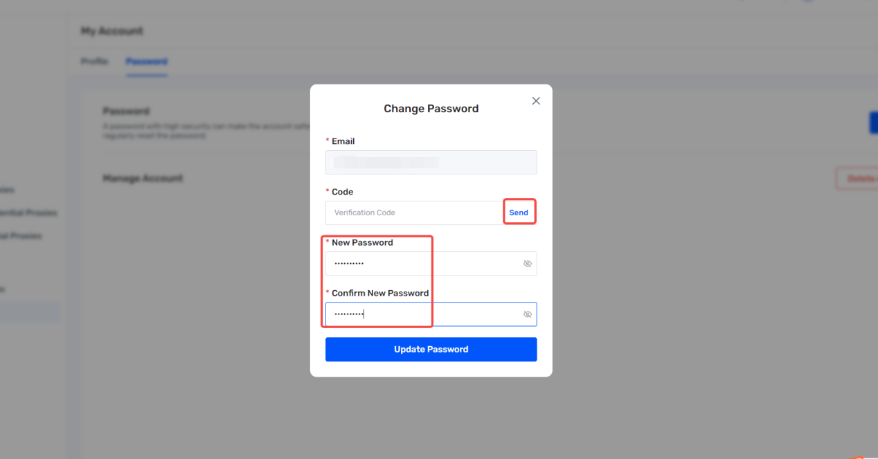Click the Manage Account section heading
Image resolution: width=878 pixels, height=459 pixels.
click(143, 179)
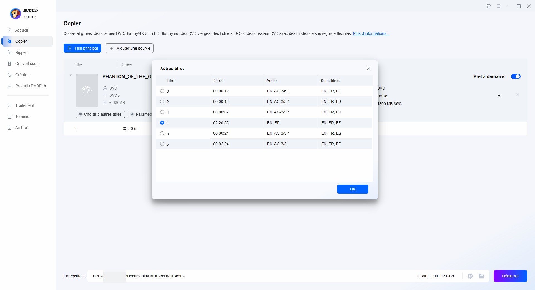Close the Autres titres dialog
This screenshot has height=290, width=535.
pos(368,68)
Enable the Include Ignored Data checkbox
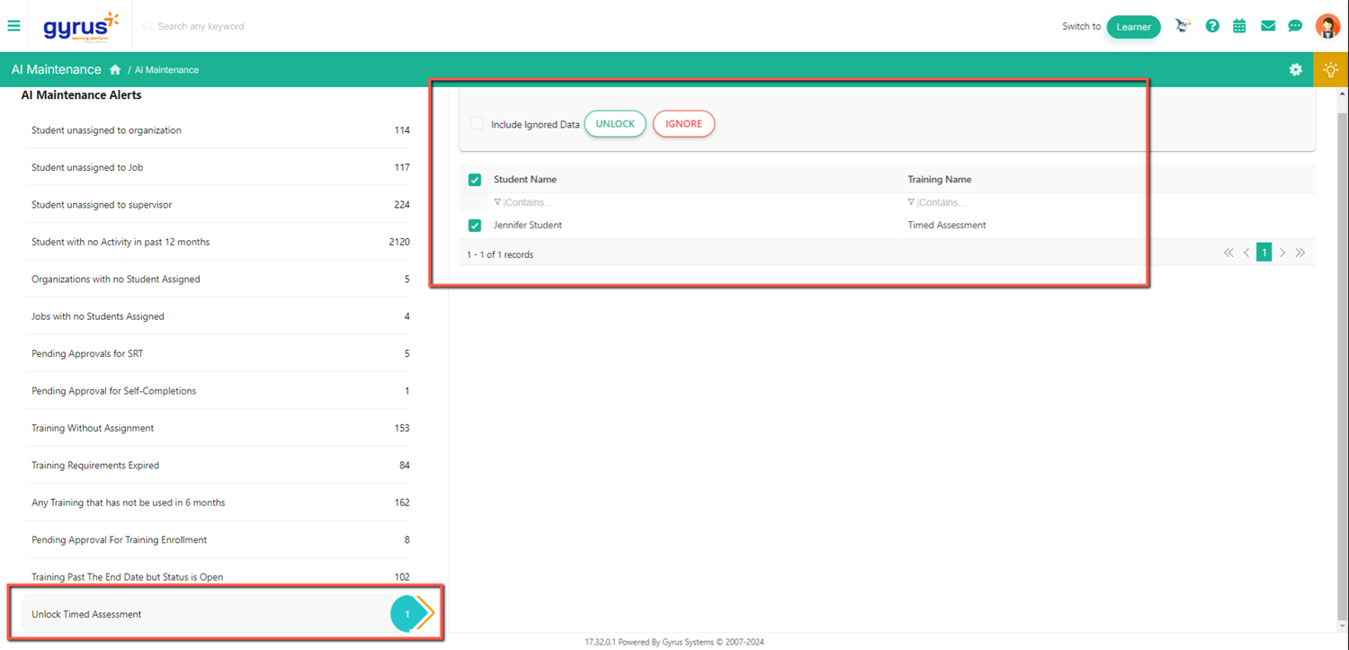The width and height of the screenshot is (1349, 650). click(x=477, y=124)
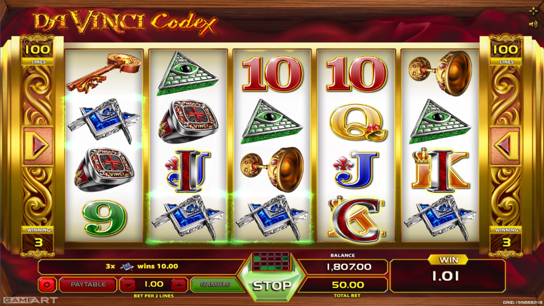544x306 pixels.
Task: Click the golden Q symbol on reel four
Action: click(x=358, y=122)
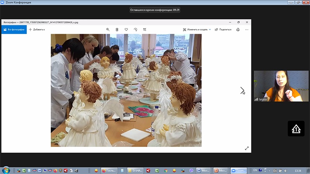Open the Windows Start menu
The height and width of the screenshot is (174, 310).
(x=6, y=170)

Work request:
Using the listing above, copy every line from the line containing "Enable the Include Ignored Data checkbox" through the last one, both included, and no other lines. Pictures stay out.

Answer to this problem:
Enable the Include Ignored Data checkbox
The width and height of the screenshot is (1349, 650). click(x=477, y=124)
544x306 pixels.
Task: Click the golden Q symbol on reel four
Action: click(x=358, y=122)
Open the Windows Start menu
The height and width of the screenshot is (174, 310).
(x=6, y=170)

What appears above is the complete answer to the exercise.